Segundo ele, a Promotoria da Cidadania do Ministério Público investigará possível improbidade administrativa (má gestão pública) em eventual adulteração de dados. O Gecep (Grupo de Atuação Especial de Controle Externo da Atividade Policial) conduzirá a outra apuração, sobre a veracidade dos dados. "Porque o combate à criminalidade pressupõe o conhecimento do que está ocorrendo. E, para tanto, é preciso ter dados confiáveis", justificou.
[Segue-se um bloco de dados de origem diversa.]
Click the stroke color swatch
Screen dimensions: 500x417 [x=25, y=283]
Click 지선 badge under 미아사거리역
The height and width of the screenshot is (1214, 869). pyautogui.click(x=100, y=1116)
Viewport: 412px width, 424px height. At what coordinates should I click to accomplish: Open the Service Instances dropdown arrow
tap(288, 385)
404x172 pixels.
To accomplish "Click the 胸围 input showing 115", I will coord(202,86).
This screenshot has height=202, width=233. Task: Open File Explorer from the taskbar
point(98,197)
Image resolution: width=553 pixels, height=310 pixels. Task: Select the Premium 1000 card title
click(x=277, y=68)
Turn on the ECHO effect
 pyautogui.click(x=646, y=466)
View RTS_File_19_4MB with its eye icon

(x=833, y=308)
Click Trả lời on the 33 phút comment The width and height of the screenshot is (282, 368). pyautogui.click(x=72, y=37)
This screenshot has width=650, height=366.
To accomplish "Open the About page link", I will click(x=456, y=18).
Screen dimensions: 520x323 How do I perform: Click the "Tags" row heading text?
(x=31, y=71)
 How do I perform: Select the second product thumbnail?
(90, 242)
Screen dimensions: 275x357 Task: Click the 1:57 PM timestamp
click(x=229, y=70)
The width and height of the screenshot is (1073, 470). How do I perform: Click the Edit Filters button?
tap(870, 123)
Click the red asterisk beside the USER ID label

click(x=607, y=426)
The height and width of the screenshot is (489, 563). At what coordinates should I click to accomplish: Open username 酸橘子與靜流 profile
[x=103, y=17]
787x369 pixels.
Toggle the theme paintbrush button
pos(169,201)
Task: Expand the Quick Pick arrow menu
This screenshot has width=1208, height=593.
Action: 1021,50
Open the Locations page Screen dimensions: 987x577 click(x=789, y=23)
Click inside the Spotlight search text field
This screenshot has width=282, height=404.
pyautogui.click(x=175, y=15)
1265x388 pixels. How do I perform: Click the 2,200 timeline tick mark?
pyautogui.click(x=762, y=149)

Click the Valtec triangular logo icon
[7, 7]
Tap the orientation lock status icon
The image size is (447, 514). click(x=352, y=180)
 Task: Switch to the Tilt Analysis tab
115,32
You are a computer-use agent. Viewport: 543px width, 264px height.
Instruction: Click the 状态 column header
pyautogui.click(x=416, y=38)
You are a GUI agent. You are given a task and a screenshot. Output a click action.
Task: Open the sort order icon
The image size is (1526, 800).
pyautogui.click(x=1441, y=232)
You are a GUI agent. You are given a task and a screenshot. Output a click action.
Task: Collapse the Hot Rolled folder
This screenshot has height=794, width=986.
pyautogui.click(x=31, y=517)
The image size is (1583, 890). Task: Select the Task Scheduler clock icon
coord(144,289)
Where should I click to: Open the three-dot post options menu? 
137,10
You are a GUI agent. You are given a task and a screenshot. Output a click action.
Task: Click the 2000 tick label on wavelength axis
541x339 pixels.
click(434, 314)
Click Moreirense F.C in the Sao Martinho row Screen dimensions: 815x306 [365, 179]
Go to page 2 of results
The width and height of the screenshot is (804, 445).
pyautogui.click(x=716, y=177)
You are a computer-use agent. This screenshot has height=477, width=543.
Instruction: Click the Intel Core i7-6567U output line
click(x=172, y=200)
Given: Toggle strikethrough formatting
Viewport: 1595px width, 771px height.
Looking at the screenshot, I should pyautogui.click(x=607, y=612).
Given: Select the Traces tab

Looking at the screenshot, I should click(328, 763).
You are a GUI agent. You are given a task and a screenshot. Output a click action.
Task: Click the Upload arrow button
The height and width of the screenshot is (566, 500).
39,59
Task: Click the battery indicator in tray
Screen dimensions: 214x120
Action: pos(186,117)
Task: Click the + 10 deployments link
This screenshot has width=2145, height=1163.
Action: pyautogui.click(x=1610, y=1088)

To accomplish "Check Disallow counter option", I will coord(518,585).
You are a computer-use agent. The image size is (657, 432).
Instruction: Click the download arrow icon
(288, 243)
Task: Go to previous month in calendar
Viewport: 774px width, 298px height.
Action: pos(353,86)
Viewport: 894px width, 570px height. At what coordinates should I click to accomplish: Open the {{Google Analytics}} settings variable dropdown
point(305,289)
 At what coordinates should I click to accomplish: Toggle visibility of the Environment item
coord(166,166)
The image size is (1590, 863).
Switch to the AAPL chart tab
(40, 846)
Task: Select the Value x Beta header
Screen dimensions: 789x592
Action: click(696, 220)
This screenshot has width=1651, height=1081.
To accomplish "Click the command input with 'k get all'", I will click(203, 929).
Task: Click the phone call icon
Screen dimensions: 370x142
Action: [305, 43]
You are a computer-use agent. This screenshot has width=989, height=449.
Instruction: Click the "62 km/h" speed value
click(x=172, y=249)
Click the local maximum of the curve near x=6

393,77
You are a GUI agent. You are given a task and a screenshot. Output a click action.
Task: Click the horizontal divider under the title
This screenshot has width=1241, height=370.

Dos 14 casos relatados, o procurador-geral destacou um ocorrido em dezembro, em Itaquaquecetuba (Grande SP). Um homem não identificado foi encontrado com os braços amarrados para trás. "Uma pessoa encontrada com as mãos amarradas nas costas é um caso óbvio de homicídio, mas foi classificado como encontro de cadáver. Nesse caso não dava para ter dúvida", afirmou.
Pinho afirmou que o esclarecimento da autoria não é uma condição para o registro do caso como homicídio. "Todos esses casos têm de ser classificados como homicídio, mesmo com a autoria desconhecida, para que a polícia tenha um conhecimento correto da informação."
Para ele, ainda é cedo para determinar se a falha foi proposital. "É preciso apurar e identificar se houve um erro ocasional ou se teve uma determinação genérica de forçar uma redução do número de homicídios. Nossa preocupação é corrigir a distorção e, se houver dolo [intenção], punir e impedir que isso volte a ocorrer."
Para o secretário nacional de Direitos Humanos, Nilmário Miranda, nos casos apresentados pela Folha ontem, "ficou óbvio que esse tipo de registro (morte a esclarecer ou encontro de cadáver) provoca uma distorção. É preciso uma revisão para que haja uma uniformidade nos registros", disse o secretário.
Segundo Nilmário Miranda, houve erro no registro dos casos mostrados pela Folha. "Mas não é possível dizer que houve má-fé. É preciso apurar o que ocorreu."